A limiting factor in one being qualified for a senior level position in an organization appears to me to be when they lack some of the abilities required of that position. It doesn’t mean all senior leaders excel in each of these…I certainly don’t…but to be effective they must be aware of the need to have these abilities and working towards them.
Here are 7 critical abilities every senior leader must have:
- Ability to quickly and strategically think big picture – The senior leader doesn’t have a choice but to think big picture for the organization at all times. He or she must learn to “think strategically in the moment“, realizing that the future of the organization is always at stake.
- Ability to remain steadfast during adversity – The senior leader must continue to stand strong when everyone else is running from the problems. In times of crisis or controversy, the organization and community around it look for leadership. A senior leader doesn’t have the choice of burying his or her head in the sand when troubles surround the organization.
- Ability to unquestionably keep a confidence – The senior leader usually knows things that aren’t yet ready to be released or talked about publicly. He or she must be trusted to keep these confidences. A senior leader must learn how to answer questions and address issues of importance to people without divulging confidential information.
- Ability to fully release control and delegate – The senior leader must wear many hats and oversee all areas of focus within an organization. He or she must be able to trust and take risks on others to free the organization to continue to grow. Delegation is important at all levels of leadership, but for the senior leader it is not an option.

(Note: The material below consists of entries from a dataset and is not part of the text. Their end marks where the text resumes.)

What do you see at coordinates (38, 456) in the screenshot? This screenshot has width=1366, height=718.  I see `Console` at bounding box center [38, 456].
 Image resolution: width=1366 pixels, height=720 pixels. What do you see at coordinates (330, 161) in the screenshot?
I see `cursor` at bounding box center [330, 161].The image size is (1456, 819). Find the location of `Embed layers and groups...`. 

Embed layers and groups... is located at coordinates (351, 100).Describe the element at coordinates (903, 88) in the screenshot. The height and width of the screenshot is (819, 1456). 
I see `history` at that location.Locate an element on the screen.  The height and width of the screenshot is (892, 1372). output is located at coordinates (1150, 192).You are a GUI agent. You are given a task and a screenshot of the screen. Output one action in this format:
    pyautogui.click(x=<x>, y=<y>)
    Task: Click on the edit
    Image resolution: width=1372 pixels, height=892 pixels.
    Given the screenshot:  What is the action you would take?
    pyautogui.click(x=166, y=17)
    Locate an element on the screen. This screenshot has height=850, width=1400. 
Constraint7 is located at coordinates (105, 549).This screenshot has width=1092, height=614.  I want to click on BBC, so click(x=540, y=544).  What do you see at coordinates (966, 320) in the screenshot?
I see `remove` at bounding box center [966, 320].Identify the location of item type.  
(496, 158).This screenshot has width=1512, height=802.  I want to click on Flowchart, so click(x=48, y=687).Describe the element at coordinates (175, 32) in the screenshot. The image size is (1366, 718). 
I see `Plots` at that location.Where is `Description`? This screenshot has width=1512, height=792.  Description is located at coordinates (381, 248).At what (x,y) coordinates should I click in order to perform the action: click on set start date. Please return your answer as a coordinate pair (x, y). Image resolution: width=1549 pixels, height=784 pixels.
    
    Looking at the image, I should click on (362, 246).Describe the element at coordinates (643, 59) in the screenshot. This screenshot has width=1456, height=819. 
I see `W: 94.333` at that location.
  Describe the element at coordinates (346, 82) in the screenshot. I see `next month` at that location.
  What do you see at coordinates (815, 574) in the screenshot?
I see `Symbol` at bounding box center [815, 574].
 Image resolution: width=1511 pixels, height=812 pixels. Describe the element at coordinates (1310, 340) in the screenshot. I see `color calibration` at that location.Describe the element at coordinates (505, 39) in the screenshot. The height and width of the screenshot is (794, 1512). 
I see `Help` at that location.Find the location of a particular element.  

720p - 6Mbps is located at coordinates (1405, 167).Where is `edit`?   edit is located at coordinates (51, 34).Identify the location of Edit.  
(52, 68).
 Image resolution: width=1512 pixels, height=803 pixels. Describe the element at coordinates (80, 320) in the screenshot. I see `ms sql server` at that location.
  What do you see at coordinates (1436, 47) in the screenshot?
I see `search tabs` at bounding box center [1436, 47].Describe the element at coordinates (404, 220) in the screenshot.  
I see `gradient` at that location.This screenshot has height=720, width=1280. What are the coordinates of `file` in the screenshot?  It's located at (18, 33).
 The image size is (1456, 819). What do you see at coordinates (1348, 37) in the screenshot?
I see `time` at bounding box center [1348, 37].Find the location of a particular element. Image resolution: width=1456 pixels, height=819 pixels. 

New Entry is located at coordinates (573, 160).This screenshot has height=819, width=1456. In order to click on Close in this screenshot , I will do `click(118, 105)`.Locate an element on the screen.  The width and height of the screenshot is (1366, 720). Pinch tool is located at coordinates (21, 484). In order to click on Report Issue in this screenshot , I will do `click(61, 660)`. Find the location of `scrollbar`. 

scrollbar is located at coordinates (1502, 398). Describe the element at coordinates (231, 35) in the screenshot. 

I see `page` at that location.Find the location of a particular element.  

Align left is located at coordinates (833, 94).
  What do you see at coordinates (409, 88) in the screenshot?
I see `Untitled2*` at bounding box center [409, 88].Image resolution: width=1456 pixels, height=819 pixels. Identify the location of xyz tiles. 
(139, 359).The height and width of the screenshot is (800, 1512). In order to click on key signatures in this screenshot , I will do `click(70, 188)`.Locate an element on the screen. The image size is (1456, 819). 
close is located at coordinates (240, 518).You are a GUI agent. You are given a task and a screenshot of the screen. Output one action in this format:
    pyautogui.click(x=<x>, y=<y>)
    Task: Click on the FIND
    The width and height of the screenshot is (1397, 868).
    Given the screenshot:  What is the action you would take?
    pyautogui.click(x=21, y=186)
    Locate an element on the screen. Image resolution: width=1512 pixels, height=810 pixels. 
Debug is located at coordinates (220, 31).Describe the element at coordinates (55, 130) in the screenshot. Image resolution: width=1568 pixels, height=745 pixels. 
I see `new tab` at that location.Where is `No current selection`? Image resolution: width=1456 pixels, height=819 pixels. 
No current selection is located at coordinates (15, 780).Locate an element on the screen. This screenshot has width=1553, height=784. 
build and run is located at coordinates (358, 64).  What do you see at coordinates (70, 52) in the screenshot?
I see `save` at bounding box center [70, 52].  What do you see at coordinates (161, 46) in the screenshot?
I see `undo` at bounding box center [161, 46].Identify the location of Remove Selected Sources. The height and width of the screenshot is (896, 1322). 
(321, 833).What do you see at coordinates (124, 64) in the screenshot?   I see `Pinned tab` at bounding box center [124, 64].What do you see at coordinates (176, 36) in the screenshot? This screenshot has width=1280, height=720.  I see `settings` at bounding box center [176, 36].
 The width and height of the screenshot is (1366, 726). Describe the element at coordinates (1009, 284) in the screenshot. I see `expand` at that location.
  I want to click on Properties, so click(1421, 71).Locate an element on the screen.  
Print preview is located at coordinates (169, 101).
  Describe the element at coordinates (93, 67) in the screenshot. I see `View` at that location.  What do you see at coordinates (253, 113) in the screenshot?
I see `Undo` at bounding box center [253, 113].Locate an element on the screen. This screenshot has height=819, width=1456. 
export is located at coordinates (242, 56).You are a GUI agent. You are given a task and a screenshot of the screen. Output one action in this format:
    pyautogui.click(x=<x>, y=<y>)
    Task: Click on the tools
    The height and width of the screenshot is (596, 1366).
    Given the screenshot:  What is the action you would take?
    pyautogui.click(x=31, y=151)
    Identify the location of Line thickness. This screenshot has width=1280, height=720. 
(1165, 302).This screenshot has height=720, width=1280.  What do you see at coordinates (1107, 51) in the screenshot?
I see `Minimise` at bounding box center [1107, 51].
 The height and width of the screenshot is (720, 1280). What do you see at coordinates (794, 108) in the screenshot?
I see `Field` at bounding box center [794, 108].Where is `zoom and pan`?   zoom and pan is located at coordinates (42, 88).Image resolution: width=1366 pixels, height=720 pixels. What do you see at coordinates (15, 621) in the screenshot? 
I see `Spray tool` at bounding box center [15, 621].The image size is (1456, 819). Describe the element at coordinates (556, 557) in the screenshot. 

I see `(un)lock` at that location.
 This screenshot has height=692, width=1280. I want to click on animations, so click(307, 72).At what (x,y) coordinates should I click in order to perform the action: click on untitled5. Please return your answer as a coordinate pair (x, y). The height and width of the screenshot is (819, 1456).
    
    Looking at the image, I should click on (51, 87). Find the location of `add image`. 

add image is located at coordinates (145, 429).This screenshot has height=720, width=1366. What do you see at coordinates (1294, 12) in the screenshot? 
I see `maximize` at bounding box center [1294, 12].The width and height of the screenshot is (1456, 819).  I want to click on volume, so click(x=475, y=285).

- Ability to see all sides to an issue – The senior leader can’t always side with his or her area of personal interest, but must balance all the needs within an organization. This is another part of thinking strategically in the moment. Since an organization is built with many separate but equally important parts, the senior leader must view every scenario as it relates to each individual part of the organization.
- Ability to make unpopular decisions – The senior leader must make the wisest decision possible for the organization, even when that means the decision will not be popular. This often produces a loneliness of leadership that keeps many from being able to handle the senior leader position.
- Ability to embrace healthy conflict for the good of the organization – The senior leader can’t shy away from conflict that is critical to maintain the health of the organization. The senior leader recognizes the importance of allowing times of conflict to strengthen the organization.
If you don’t have these abilities, don’t quit leading, but recognize an area of improvement and seek ways to grow as a senior leader.